California, with its sun-kissed beaches, the Hollywood studios and the Silicon Valley, entices many alike who wish to relocate there. The state also boasts of excellent educational facilities, thriving businesses, sporting and recreational arenas, and cultural avenues ? an attractive amalgam that holds something for everyone. California real estate investing is the ideal way to benefit from this buzzing environment.
It?s true that California is well known for its affluent and well-healed along with their rather ostentatious villas and mansions. But this should not put off a small investor in any way at all ? there are scads of opportunities for small investors. And here are a few tips on how to approach California real estate investing.
First and foremost, make yourself familiar with the state rules governing real estate transactions and then abide by them.
In California, each real estate agent must be licensed to buy or sell real estate. Thus every agent should possess a salespeople or broker?s license. Novice investors are often all at sea in the beginning of their investment career. It?s best to avail the services of an experienced real estate agent who can provide you updated property listings.
A helpful caveat is not to go overboard. Get grip of your budget and your purpose of attaining a property. Then look for a property that meets your criteria.

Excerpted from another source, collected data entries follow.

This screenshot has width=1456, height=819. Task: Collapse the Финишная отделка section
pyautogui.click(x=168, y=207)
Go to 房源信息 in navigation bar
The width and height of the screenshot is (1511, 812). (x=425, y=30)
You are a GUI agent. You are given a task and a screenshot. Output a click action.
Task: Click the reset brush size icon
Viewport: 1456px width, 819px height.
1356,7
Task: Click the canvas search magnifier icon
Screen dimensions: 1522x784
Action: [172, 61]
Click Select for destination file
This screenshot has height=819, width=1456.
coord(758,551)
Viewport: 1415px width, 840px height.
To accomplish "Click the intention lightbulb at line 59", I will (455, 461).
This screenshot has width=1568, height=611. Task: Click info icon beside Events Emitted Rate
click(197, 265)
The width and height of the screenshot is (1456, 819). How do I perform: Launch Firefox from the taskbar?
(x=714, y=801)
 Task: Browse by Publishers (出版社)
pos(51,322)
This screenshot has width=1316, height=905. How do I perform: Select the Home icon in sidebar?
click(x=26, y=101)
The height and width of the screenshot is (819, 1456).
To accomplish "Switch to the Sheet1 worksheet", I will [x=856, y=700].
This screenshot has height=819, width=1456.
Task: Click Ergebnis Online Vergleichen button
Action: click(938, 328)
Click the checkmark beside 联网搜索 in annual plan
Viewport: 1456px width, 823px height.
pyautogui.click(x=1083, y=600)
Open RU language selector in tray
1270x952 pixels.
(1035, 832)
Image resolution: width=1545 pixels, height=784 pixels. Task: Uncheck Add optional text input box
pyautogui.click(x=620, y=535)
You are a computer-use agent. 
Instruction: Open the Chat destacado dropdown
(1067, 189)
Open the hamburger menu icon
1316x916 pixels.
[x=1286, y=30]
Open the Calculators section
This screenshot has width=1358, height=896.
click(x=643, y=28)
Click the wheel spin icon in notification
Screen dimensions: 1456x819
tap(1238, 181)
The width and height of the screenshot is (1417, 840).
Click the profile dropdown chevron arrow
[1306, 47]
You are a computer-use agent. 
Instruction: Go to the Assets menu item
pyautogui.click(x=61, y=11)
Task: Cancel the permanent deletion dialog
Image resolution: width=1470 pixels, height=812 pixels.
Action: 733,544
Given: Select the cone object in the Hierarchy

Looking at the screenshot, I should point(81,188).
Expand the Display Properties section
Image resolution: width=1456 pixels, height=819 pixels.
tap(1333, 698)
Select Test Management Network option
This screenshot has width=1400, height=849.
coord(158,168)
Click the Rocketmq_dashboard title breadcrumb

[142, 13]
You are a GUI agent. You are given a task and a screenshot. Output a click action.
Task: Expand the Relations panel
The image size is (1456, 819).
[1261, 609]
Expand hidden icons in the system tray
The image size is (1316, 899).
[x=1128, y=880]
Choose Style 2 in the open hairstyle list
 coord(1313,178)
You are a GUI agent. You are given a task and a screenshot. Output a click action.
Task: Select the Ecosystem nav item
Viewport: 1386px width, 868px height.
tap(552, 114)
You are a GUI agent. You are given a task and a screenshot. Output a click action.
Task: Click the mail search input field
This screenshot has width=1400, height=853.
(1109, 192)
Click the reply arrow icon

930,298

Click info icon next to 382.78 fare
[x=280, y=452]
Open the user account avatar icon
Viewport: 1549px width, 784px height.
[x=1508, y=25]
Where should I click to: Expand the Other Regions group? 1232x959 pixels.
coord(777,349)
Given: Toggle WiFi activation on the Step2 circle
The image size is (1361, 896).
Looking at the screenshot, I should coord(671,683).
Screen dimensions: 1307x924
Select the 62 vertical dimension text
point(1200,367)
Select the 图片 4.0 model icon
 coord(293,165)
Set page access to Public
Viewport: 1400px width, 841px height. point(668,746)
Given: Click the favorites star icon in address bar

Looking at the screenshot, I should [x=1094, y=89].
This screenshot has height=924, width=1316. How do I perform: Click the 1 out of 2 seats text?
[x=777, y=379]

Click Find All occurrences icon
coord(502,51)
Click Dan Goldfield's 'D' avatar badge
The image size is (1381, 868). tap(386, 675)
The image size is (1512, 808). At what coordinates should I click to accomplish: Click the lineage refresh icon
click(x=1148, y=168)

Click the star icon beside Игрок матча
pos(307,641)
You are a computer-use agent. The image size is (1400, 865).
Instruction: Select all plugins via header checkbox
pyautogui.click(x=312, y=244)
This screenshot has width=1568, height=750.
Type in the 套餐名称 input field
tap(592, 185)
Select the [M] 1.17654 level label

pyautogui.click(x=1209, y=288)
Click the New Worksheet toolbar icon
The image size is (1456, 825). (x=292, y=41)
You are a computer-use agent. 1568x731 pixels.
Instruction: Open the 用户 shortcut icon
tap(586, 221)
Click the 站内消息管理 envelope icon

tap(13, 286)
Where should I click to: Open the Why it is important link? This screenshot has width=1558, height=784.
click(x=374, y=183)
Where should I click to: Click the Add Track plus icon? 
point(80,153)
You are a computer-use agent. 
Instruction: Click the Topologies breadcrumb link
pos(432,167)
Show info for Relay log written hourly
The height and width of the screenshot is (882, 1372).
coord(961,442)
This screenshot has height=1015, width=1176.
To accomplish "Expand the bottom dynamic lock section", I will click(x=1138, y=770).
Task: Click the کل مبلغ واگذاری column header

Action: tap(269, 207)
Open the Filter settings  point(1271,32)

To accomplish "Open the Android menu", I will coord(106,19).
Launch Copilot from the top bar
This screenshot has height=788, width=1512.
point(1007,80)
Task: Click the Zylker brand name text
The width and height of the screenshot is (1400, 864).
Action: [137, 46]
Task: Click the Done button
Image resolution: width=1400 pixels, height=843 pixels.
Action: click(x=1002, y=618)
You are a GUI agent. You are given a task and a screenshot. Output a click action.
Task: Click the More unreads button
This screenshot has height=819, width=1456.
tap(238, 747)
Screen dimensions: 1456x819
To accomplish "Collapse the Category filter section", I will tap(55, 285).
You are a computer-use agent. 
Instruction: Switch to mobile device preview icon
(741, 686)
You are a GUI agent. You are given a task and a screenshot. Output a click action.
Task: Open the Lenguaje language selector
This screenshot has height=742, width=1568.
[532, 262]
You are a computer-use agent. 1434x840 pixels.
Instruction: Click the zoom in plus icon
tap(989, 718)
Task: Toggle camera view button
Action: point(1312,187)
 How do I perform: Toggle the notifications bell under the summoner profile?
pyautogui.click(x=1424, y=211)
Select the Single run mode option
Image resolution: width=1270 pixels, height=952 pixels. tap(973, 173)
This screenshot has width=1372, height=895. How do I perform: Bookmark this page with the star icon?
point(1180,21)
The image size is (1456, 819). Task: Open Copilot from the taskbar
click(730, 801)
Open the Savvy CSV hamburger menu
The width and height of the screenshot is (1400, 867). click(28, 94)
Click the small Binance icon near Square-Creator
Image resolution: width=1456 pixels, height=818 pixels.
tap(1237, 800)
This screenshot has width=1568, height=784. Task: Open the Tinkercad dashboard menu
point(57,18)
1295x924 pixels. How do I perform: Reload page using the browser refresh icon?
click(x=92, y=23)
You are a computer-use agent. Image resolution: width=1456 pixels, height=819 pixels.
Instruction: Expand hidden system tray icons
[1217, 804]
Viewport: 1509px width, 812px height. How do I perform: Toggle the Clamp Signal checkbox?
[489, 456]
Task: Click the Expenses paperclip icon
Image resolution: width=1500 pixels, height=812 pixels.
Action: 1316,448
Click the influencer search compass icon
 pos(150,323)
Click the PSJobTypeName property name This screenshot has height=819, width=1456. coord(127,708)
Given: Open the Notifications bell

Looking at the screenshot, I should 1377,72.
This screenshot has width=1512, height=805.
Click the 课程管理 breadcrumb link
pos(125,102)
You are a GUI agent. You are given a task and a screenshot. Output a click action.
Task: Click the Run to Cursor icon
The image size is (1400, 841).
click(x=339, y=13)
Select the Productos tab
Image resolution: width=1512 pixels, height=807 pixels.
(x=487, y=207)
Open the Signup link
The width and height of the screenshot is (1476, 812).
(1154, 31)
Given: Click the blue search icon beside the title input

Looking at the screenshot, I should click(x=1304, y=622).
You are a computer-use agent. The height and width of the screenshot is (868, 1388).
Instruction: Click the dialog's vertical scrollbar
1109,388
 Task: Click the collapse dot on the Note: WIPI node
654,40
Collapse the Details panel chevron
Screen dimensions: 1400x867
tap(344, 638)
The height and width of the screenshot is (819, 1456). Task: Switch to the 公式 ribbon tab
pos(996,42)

Though returns can be huge, California real estate investing does involve comprehensive research. It is advised that you scout for properties that have a significant growth potential. Such assets are affordable and have higher potential gains.
Follow a diversified investment regime, investing in both residential and commercial properties. Look for single-family homes, apartments and condos, or business properties in a growing locality. It is crucial to examine the property in person, accompanied by a property inspector, prior to purchase.
In a gist, if you approach it in a meticulous fashion, California real estate investing could be your ticket to success and riches.